Database outage - 16 Aug 2022 - Resolved
Incident Report for EdSmart Platform Status
Postmortem

We have published a postmortem response to yesterday’s incident on our blog, available here: https://blog.edsmart.com/critical-incident-response

Posted Aug 17, 2022 - 19:06 AEST

Resolved
This incident has been resolved.
Posted Aug 16, 2022 - 16:35 AEST
Update
(Editing to change the Incident Status to Resolved.)

Service is now restored on the EdSmart Platform. We are awaiting a Root Cause Analysis (RCA) from the Microsoft Azure Support Team to explain how their infrastructure caused this significant outage whilst preventing us from activating failover processes.

We will continue to monitor and work to implement measures to eliminate or reduce the impact of this problem should it happen again.

Please continue to subscribe to https://status.edsmart.com for updates.

If you are still experiencing issues, or would like a detailed RCA, please contact help@edsmart.com.

We apologise for the inconvenience this may have caused and appreciate your patience and understanding today.
Posted Aug 16, 2022 - 16:34 AEST
Update
Service is now restored on the EdSmart Platform. We are awaiting a Root Cause Analysis (RCA) from the Microsoft Azure Support Team to explain how their infrastructure caused this significant outage whilst preventing us from activating failover processes.
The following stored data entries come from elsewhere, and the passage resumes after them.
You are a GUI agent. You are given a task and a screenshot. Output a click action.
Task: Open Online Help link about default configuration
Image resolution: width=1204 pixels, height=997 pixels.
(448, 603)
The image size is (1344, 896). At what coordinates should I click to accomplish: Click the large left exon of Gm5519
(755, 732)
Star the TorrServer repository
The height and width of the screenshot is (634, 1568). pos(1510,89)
We will continue to monitor and work to implement measures to eliminate or reduce the impact of this problem should it happen again.
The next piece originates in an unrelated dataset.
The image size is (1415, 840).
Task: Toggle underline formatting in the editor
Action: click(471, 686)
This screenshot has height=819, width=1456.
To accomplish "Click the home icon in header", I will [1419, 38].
Please continue to subscribe to https://status.edsmart.com for updates.

If you are still experiencing issues, or would like a detailed RCA, please contact help@edsmart.com.

We apologise for the inconvenience this may have caused and appreciate your patience and understanding today.
Posted Aug 16, 2022 - 16:24 AEST
Update
Updating to reflect that API and Application services are now running.
Posted Aug 16, 2022 - 14:30 AEST
Monitoring
Our database is now running and we are restoring services on the EdSmart Platform and running diagnostic tests. You may experience some performance issues while systems start back up.
Posted Aug 16, 2022 - 14:28 AEST
Update
Updating outage information to show that the API is unavailable in addition to the application.
Posted Aug 16, 2022 - 14:15 AEST
Update
Microsoft Azure Support Engineers are working to cancel the stalled auto scaling operation. We are awaiting further updates from the Azure Support team and will continue to provide updates via https://status.edsmart.com.
Posted Aug 16, 2022 - 14:10 AEST
Identified
The issue lies with the scale up/down functions in the Azure database platform. This is functionality we have been using without incident for some 8 years. The most recent automated scale up operation stalled and our engineering team were not able to manually resolve.

We have found some references online, indicating that this is a very rare but known issue with Azure SQL.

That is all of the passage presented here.